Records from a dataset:

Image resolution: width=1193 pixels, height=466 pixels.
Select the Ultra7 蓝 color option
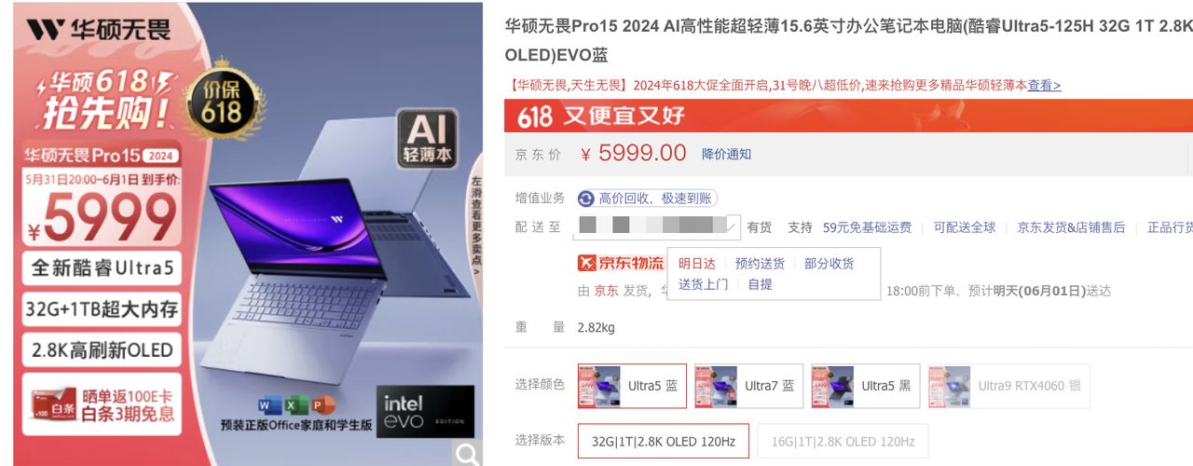[x=748, y=386]
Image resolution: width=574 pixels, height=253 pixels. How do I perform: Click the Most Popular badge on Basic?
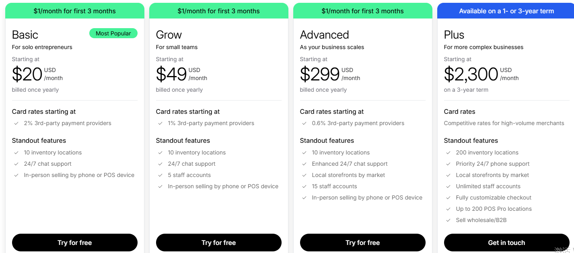[113, 33]
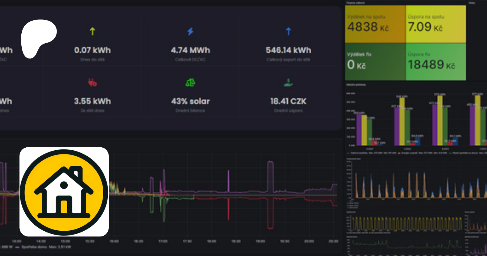Viewport: 487px width, 256px height.
Task: Click the tall purple spike after 19:00
Action: click(x=270, y=176)
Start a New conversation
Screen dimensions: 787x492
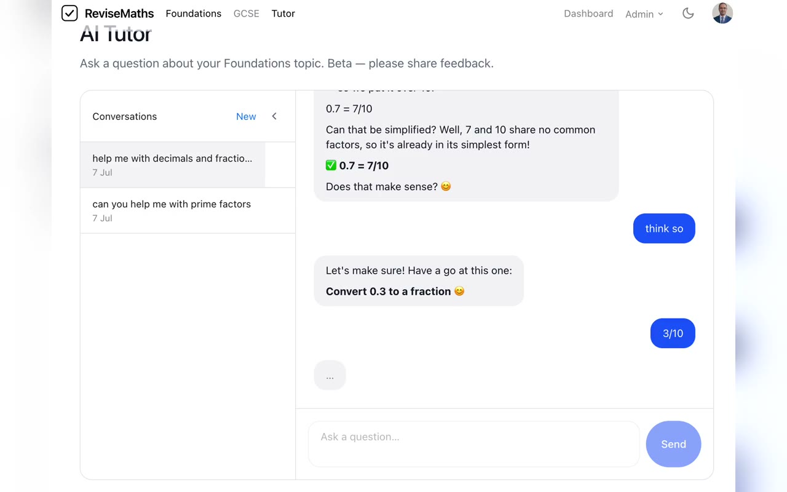[x=246, y=116]
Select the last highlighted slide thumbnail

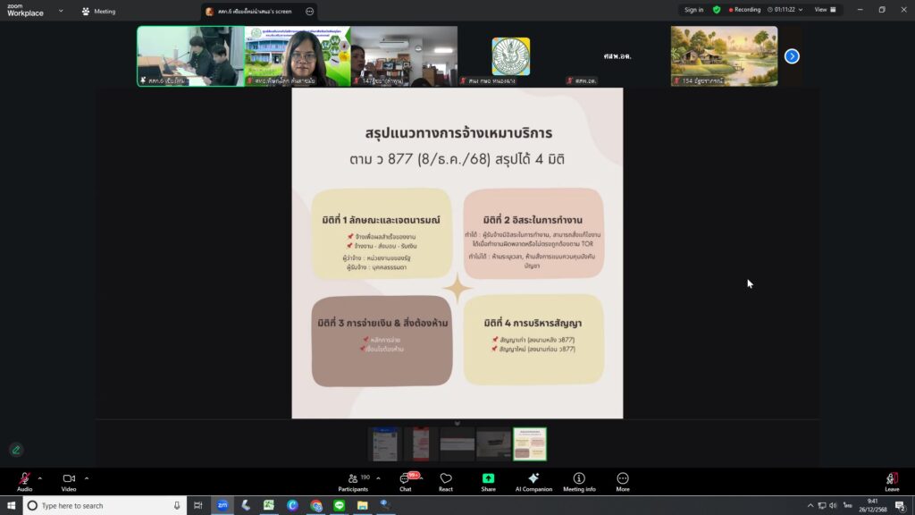[530, 443]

* Work required *
Count the lines in the records that contain the word "Select" and give only the number.

* Finished task *
2